• [Work order]
The answer must be a single number: how many lines in the entries below contain the word "link".

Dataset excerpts
■ ■ ■

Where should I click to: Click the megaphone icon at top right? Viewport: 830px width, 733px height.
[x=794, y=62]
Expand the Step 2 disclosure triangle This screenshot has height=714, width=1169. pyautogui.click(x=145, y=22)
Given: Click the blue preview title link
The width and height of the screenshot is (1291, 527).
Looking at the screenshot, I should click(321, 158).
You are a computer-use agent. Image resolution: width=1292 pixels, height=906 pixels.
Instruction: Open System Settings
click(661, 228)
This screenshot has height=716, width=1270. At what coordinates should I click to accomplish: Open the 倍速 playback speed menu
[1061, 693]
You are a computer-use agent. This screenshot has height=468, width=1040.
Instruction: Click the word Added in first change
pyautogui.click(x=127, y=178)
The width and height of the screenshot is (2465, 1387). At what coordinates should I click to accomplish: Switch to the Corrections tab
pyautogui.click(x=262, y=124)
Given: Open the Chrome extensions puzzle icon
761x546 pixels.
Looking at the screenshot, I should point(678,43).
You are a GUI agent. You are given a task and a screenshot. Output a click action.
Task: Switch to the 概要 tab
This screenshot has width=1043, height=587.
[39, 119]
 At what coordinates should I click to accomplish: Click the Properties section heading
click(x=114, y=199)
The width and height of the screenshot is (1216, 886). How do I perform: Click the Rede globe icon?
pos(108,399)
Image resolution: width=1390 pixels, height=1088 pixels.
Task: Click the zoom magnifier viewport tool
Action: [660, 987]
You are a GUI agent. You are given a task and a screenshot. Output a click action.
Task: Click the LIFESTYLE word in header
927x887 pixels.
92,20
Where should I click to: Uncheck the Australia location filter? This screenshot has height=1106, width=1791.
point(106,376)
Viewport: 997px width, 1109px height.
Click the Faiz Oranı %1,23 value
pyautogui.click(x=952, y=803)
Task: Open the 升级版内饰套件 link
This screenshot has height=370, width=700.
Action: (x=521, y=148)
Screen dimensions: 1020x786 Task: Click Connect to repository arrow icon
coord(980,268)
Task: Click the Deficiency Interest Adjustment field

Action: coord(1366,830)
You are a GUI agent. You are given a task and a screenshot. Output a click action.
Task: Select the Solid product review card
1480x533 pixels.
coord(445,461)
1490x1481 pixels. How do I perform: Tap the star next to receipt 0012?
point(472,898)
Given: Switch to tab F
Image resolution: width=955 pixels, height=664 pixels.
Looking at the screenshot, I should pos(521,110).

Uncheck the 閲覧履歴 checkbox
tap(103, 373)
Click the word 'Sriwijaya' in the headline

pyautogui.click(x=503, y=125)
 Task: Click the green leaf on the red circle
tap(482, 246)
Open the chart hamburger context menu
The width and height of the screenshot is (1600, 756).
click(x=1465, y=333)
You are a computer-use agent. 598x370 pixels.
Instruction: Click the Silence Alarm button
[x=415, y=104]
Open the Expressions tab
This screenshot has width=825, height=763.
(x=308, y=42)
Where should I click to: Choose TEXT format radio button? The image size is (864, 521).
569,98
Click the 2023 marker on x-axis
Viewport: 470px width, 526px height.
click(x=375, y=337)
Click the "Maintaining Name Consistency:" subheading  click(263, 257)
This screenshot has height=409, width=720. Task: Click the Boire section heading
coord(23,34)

■ ■ ■

• [Answer for this exercise]
2